About this exercise. Within the records that follow, find every line containing the string "Output". Copy those lines.

Segment Start: Exercise materials

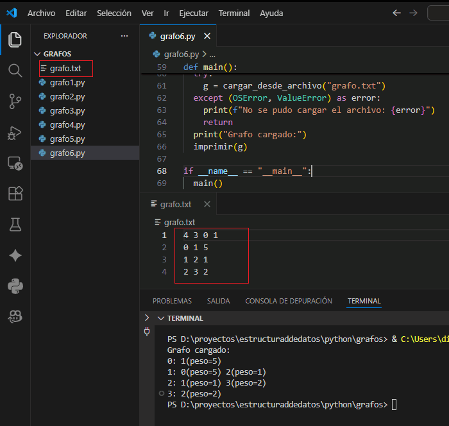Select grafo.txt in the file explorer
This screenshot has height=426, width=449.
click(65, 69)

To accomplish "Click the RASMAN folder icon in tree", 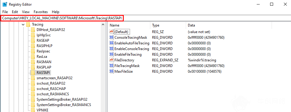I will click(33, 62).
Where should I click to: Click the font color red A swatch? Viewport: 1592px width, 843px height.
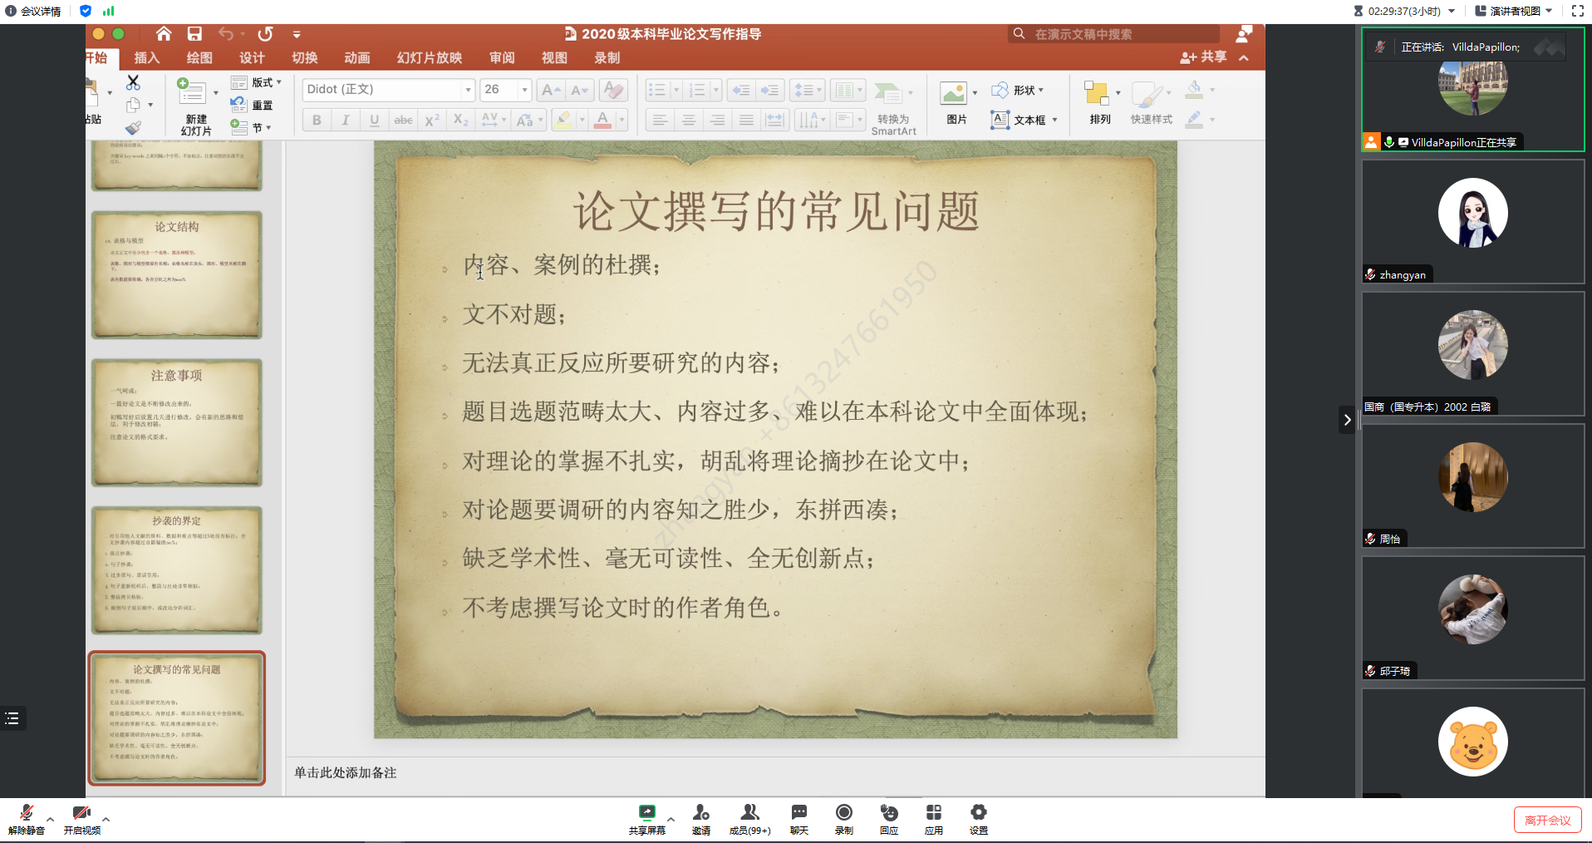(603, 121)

Segment End: Exercise materials
Segment Start: Exercise materials

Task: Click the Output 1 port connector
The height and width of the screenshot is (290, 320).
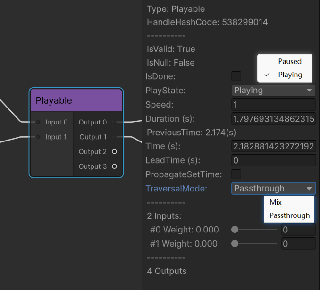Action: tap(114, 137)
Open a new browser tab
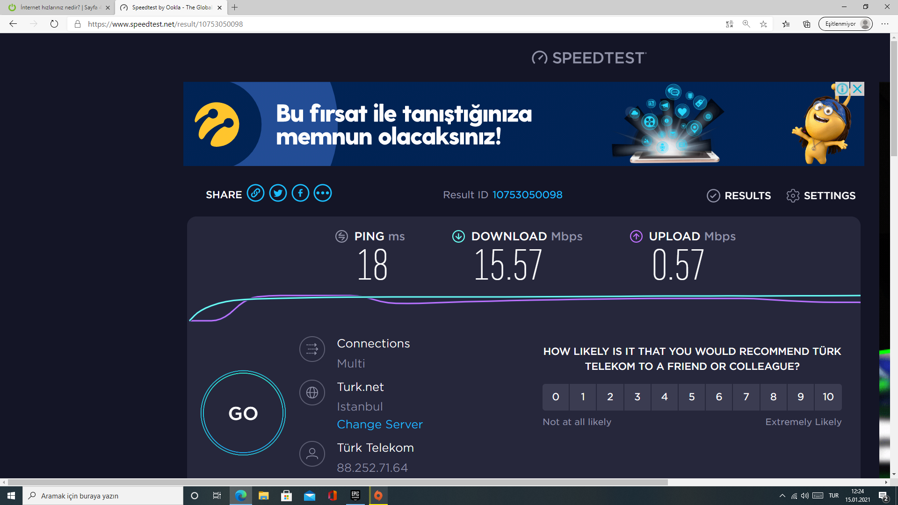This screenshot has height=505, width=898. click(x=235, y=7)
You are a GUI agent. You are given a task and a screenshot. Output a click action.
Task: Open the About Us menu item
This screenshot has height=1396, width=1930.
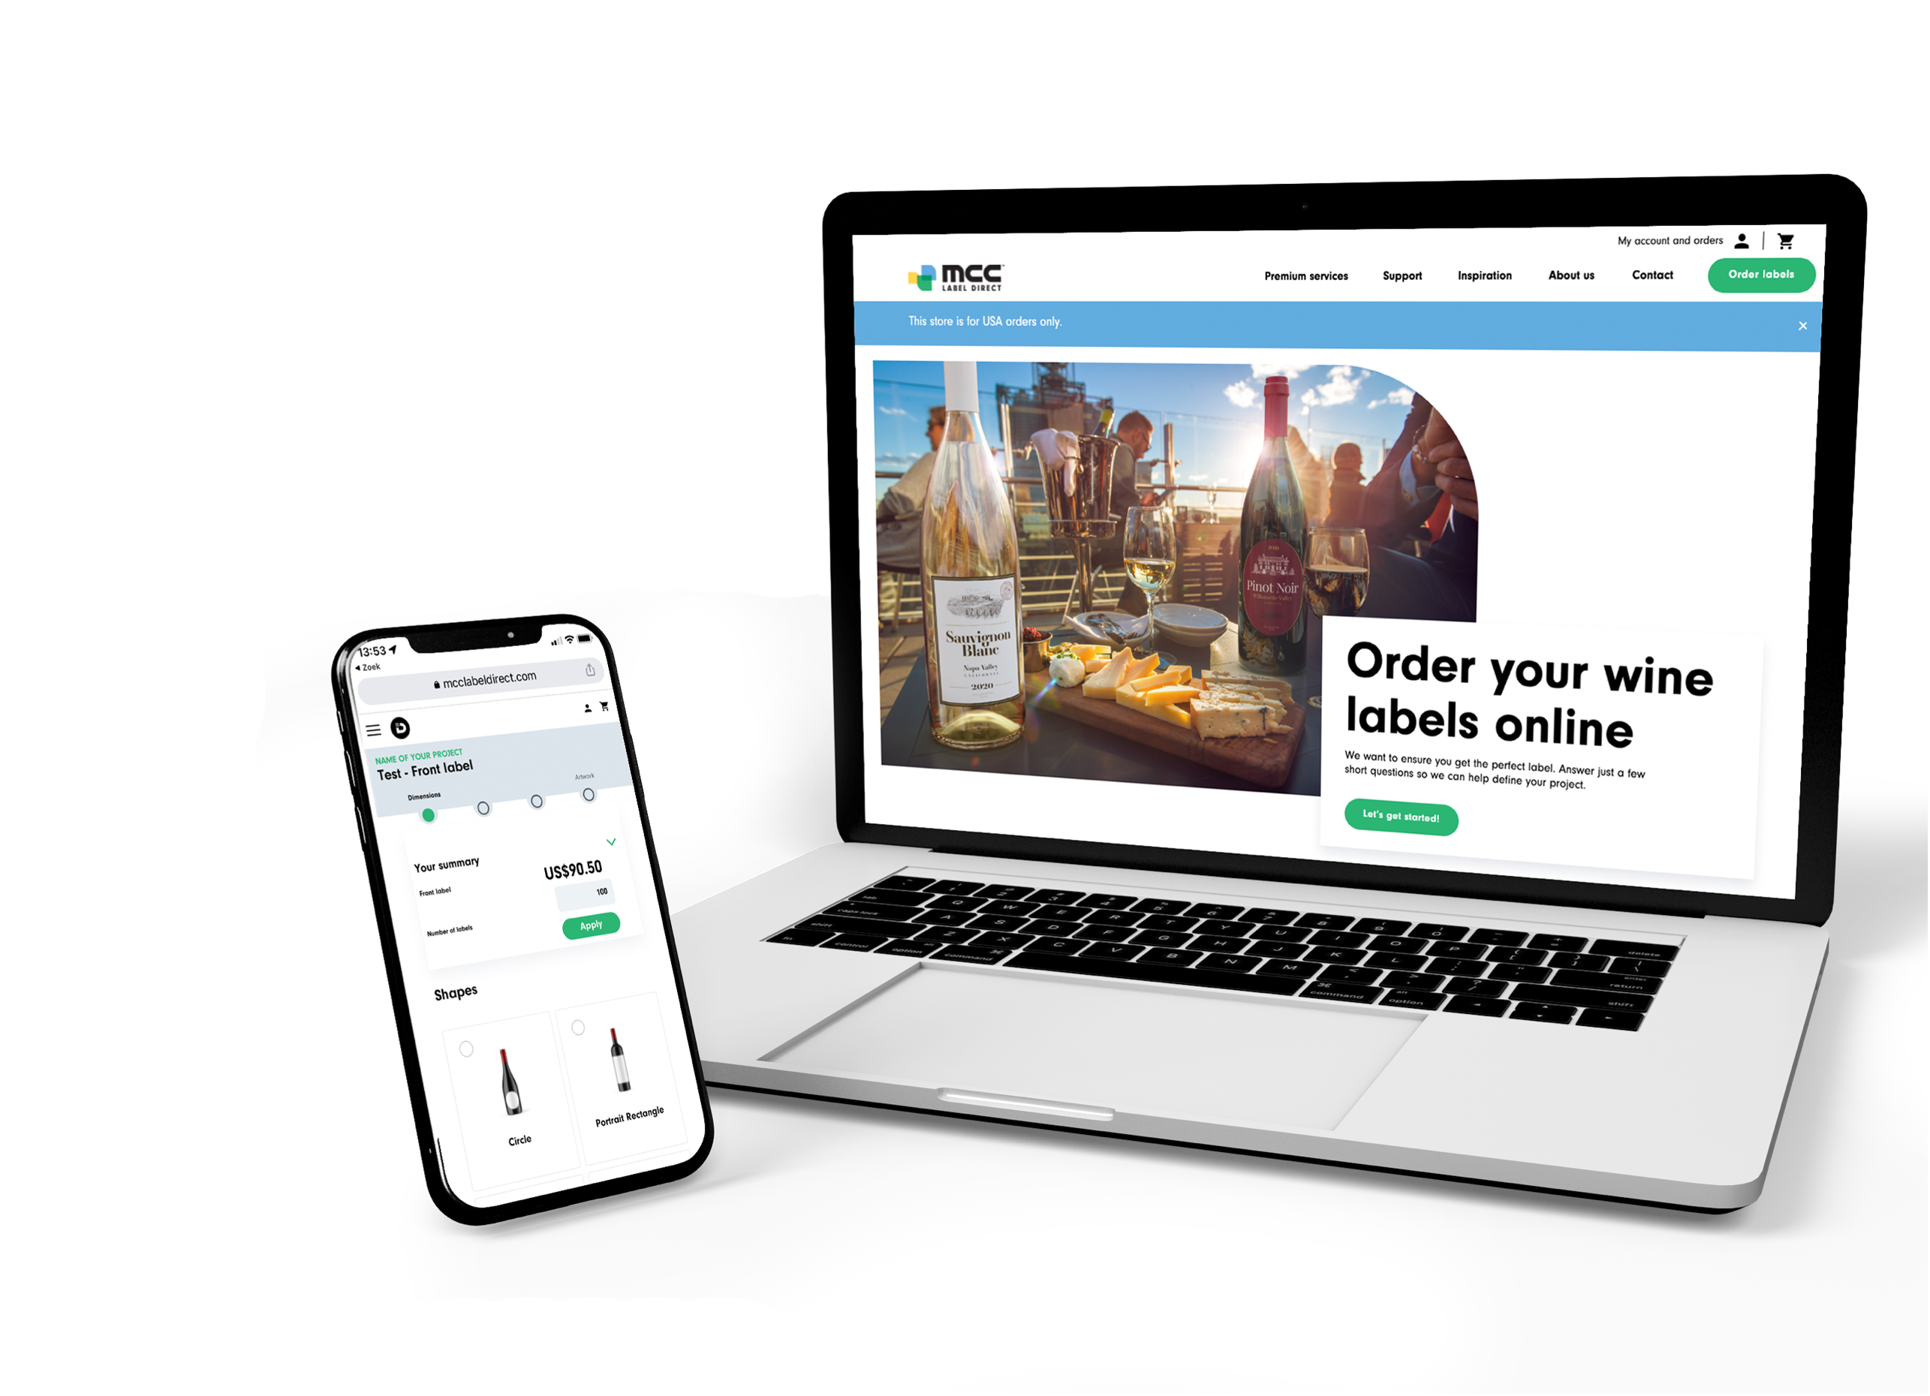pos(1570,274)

Segment End: Exercise materials

Exercise answer.
Task: Click the Output 1 port connector
You are a GUI agent. You are given a task and a screenshot. Output a click action.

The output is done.